■ **Item position entries**:
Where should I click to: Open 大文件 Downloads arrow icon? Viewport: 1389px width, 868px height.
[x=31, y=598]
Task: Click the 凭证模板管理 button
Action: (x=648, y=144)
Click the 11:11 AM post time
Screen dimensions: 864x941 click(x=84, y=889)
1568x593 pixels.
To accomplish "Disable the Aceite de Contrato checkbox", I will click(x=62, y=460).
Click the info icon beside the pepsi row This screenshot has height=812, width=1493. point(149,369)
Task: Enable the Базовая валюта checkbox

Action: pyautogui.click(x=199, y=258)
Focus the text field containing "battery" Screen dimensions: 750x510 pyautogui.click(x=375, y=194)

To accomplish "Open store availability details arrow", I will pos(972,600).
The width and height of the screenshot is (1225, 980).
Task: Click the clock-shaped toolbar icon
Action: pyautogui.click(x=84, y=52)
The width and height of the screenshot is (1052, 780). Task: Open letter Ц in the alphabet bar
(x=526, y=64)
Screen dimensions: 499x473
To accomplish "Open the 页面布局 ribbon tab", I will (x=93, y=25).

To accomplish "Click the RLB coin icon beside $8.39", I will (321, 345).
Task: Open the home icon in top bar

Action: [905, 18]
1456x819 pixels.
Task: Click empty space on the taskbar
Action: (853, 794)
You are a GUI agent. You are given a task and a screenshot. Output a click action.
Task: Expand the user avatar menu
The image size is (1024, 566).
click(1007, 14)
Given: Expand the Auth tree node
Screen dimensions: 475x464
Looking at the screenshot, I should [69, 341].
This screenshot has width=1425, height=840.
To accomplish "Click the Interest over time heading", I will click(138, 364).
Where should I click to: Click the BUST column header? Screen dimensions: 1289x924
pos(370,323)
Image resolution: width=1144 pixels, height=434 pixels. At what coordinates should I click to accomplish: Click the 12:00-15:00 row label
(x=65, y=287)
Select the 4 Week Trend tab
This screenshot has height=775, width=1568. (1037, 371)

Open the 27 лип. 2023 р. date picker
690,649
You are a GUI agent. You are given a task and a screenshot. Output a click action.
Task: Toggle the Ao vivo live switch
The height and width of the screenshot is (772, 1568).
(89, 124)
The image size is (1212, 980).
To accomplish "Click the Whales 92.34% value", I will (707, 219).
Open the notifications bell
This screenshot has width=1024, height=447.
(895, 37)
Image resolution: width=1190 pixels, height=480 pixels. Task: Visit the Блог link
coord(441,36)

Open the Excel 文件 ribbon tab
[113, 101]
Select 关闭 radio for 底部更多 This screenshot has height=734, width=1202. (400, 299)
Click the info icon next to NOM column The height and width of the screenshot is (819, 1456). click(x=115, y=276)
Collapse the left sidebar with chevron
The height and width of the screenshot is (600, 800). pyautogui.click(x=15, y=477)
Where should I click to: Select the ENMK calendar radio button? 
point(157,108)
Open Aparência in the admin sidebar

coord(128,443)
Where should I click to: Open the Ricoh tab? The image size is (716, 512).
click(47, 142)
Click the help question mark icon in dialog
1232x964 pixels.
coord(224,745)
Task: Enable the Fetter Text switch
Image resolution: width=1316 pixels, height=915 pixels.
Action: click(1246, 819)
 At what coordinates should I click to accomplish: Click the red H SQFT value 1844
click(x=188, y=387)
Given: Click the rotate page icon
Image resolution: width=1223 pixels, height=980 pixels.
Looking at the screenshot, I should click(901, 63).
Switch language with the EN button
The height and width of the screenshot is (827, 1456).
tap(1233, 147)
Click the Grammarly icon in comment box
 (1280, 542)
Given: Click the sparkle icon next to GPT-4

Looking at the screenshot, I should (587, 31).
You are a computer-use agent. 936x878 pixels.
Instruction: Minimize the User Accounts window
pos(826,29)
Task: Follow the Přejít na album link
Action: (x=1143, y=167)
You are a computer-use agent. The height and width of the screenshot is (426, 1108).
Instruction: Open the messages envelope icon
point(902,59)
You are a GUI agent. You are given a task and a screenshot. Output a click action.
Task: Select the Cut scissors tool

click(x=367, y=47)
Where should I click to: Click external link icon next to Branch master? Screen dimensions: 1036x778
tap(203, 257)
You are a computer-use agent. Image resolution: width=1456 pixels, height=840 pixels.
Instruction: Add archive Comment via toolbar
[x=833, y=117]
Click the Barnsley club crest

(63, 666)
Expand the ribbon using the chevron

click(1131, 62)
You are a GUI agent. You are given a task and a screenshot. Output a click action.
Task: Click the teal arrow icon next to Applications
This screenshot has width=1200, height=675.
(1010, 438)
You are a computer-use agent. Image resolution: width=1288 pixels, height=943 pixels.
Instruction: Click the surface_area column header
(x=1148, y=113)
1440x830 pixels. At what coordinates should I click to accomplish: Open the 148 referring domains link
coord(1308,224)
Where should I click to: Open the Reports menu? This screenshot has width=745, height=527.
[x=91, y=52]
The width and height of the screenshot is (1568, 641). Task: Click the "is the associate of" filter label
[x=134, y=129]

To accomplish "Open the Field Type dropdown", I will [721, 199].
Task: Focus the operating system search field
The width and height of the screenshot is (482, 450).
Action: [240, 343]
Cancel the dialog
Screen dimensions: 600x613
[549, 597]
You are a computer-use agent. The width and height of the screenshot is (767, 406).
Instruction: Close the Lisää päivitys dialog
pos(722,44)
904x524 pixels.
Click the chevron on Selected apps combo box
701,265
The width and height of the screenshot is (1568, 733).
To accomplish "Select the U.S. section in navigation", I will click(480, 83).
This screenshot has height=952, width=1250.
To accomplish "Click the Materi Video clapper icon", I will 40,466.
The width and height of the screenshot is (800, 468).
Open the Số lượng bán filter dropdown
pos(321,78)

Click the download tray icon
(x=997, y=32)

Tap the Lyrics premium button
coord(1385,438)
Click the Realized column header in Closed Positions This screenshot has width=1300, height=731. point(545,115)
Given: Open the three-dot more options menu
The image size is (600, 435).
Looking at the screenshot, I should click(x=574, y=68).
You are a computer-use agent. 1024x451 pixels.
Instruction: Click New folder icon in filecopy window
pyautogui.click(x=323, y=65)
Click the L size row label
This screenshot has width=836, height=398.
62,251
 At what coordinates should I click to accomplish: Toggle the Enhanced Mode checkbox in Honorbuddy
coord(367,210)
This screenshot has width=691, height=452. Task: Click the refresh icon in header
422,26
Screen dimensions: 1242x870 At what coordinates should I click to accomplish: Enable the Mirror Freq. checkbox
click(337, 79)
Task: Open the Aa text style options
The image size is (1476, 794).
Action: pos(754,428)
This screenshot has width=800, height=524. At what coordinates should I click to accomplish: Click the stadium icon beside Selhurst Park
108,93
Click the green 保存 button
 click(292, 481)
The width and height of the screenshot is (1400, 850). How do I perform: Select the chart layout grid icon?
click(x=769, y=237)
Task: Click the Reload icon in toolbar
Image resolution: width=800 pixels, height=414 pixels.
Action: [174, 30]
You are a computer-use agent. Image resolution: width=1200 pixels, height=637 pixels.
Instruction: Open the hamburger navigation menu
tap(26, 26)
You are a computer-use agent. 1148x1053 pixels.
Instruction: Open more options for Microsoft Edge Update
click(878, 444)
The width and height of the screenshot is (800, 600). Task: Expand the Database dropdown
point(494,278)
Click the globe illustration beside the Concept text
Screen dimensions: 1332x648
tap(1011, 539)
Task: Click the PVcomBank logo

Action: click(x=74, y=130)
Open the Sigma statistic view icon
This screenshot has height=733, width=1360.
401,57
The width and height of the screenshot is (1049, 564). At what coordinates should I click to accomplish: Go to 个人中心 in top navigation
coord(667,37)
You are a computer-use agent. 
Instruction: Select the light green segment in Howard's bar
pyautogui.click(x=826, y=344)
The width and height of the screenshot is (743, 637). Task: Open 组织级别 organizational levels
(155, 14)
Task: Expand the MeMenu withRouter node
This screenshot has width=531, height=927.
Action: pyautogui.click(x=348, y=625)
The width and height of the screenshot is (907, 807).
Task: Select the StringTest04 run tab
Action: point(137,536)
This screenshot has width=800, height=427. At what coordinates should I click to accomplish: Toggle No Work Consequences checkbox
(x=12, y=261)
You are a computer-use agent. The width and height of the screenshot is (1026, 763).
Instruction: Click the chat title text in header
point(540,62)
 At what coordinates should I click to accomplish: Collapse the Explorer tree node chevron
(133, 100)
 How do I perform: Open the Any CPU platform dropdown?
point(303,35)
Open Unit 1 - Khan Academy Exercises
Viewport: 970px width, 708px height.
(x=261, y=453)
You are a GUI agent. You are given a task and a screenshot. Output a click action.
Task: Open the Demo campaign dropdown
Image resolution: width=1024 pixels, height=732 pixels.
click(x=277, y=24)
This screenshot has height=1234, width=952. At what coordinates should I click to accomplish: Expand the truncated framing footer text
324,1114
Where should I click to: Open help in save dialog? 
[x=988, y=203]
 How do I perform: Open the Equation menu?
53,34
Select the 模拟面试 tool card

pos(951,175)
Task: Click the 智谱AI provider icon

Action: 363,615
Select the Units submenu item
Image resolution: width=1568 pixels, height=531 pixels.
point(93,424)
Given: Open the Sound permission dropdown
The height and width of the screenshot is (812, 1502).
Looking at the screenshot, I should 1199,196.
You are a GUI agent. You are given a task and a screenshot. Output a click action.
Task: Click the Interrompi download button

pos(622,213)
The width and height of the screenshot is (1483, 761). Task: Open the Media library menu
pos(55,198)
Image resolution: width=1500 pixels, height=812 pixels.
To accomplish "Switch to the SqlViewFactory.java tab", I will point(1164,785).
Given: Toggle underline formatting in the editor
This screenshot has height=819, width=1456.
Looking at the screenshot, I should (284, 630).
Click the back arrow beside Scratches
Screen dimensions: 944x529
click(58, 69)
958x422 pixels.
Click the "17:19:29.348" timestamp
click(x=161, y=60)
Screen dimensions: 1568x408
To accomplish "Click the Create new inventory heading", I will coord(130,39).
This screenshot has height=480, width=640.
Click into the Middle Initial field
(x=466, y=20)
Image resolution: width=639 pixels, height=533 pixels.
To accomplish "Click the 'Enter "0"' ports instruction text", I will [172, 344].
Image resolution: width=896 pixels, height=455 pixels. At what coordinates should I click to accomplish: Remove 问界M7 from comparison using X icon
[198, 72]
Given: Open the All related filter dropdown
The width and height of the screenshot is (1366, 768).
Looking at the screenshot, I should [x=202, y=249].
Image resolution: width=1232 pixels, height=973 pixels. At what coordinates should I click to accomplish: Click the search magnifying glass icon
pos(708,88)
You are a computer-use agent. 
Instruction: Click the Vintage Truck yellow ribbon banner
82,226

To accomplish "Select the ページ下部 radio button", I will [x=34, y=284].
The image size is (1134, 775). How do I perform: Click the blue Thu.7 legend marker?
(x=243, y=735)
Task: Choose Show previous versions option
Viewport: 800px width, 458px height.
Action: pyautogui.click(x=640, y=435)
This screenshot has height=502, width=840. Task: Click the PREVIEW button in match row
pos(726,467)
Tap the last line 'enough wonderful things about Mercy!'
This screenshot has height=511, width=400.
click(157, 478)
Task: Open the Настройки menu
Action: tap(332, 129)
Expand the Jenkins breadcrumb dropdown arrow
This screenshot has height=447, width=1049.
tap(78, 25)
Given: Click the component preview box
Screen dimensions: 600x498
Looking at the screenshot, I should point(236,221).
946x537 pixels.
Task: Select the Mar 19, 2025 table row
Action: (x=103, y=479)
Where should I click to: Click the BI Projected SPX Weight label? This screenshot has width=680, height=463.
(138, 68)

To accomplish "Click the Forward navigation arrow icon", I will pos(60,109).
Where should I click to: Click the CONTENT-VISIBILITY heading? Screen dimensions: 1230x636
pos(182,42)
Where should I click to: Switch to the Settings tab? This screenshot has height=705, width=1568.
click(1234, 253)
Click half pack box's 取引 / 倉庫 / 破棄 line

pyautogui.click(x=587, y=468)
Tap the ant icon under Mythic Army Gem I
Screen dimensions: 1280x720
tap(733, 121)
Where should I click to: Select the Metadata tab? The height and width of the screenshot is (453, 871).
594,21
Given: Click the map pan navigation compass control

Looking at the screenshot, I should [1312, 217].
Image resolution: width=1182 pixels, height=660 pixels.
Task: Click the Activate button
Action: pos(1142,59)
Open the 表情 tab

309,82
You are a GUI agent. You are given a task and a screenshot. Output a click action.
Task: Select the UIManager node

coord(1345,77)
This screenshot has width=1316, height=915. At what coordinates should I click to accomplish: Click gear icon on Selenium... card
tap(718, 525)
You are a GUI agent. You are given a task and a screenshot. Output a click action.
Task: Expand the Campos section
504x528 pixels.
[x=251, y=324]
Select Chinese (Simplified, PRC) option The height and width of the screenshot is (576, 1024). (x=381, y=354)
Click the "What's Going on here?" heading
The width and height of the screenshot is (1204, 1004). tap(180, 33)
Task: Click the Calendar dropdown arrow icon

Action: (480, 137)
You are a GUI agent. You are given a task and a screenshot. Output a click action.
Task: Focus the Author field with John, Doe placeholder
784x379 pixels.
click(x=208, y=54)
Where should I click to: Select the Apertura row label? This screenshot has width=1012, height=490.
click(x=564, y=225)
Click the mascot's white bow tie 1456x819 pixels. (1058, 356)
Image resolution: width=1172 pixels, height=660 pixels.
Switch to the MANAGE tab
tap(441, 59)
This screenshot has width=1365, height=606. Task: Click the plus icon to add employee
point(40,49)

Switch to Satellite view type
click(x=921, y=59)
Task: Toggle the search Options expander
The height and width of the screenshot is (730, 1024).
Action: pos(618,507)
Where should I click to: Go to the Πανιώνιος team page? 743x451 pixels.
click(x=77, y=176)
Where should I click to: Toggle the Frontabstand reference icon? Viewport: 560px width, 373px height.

■ **Task description**: Reproduce verbatim the portion of the data beginning with the line containing "Image resolution: width=896" and continuing through the line containing "pos(726,467)", including both of those lines.

■ **Exercise solution**:
Image resolution: width=896 pixels, height=455 pixels. At what coordinates should I click to accomplish: Remove 问界M7 from comparison using X icon
[198, 72]
Given: Open the All related filter dropdown
The width and height of the screenshot is (1366, 768).
Looking at the screenshot, I should [x=202, y=249].
Image resolution: width=1232 pixels, height=973 pixels. At what coordinates should I click to accomplish: Click the search magnifying glass icon
pos(708,88)
You are a computer-use agent. 
Instruction: Click the Vintage Truck yellow ribbon banner
82,226

To accomplish "Select the ページ下部 radio button", I will [x=34, y=284].
The image size is (1134, 775). How do I perform: Click the blue Thu.7 legend marker?
(x=243, y=735)
Task: Choose Show previous versions option
Viewport: 800px width, 458px height.
Action: pyautogui.click(x=640, y=435)
This screenshot has height=502, width=840. Task: Click the PREVIEW button in match row
pos(726,467)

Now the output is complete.